In a very nice red colour. I've only been looking at my nail varnish bottles since we got the "old one". "What are we supposed to do now?" we hear a crew member shout in panic shortly afterwards. "I can't manage the rudder!" The others on board are obviously not much more competent. The one with the beautiful nail varnish shouts: "I don't know, Klausi, I don't know!"

My husband can hardly breathe. "I'm sure they're wearing the first layer for 500 euros, but Klausi can't cope with the rudder! With the rudder! Not even a beginner says that, nobody says that, only tourists say that!" He climbs forwards and stops at the height of the shrouds. "Why don't you steer the boat straight into the box?" he shouts at Klausi. "How?" Klausi shouts back, overwhelmed, and the others on the boat stare helplessly at my husband. To make matters worse, one of them, who has a camera hanging around his neck, leans over the railing and vomits into the harbour basin.

After what feels like an eternity, the boat is finally moored. "Can we start now?" asks the photographer, still pale from seasickness. "Start with what?" my husband asks curiously. "Well, with the session!" The photographer goes downstairs, comes back with a box, opens it and pulls out a load of T-shirts. "Get changed," he says to the crew, who are obviously not a crew at all. Oh right, they're doing a photo production here.

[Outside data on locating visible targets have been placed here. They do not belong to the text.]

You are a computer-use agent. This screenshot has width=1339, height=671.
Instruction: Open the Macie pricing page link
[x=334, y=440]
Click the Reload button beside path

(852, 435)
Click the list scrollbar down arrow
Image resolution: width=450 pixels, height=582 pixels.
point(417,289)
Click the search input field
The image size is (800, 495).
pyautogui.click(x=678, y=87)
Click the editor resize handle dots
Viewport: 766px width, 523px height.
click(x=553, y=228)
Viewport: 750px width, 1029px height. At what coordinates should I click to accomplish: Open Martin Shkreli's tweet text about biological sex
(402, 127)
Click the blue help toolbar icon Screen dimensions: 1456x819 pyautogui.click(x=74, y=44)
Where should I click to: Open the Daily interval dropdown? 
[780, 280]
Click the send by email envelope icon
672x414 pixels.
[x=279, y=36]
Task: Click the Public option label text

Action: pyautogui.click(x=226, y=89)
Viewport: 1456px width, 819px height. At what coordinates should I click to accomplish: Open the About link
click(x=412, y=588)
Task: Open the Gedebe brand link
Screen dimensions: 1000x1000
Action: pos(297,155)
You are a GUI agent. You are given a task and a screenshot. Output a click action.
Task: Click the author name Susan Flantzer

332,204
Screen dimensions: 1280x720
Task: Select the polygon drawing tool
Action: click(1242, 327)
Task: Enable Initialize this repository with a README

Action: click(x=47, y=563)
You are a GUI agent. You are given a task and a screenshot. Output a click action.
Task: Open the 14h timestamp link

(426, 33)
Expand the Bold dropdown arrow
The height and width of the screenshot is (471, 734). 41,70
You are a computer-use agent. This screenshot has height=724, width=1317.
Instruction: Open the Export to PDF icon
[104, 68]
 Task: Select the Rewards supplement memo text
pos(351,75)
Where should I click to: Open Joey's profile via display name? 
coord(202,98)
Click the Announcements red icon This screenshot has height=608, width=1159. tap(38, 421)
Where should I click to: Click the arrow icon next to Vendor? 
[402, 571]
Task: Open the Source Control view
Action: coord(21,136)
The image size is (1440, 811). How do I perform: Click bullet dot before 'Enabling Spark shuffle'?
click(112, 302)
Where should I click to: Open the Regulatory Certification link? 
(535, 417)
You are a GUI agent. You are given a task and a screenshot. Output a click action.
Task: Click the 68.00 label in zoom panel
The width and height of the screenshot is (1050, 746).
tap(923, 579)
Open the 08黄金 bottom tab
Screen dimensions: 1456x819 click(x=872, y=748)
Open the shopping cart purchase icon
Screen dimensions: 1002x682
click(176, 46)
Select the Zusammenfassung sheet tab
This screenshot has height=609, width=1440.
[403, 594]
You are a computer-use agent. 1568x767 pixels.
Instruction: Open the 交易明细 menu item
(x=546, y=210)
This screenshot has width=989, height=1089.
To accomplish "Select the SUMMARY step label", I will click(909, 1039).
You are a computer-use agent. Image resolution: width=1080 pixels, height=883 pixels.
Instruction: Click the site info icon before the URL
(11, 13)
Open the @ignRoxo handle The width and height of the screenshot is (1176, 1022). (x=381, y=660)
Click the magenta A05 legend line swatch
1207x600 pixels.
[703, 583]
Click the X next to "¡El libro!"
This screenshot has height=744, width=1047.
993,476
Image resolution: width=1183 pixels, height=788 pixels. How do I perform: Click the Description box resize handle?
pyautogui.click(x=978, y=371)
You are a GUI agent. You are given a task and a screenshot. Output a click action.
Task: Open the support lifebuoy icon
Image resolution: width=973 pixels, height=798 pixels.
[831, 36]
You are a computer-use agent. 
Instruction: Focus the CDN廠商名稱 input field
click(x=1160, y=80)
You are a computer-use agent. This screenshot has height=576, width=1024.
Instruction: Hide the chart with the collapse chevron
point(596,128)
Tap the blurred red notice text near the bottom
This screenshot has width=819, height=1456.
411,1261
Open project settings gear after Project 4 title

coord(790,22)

That's why they can't cope with the ship.

We look curiously at the T-shirts. "No turnaround is the end" it says. "Better an arm on than a keel off". And: "Better adultery twice than breaking the mast once". It's unbearable. "And on expensive Musto shirts," gasps my husband. "What an outrage! You're not quite right to spoil the shirts like that," he bleats at the neighbouring boat. A young man who had just been snapped at by my husband while mooring now grins at him and hands him a shirt: "Here, this is for you!"

I read: "He doesn't bite, he just wants to sail!" Never has a saying been more fitting.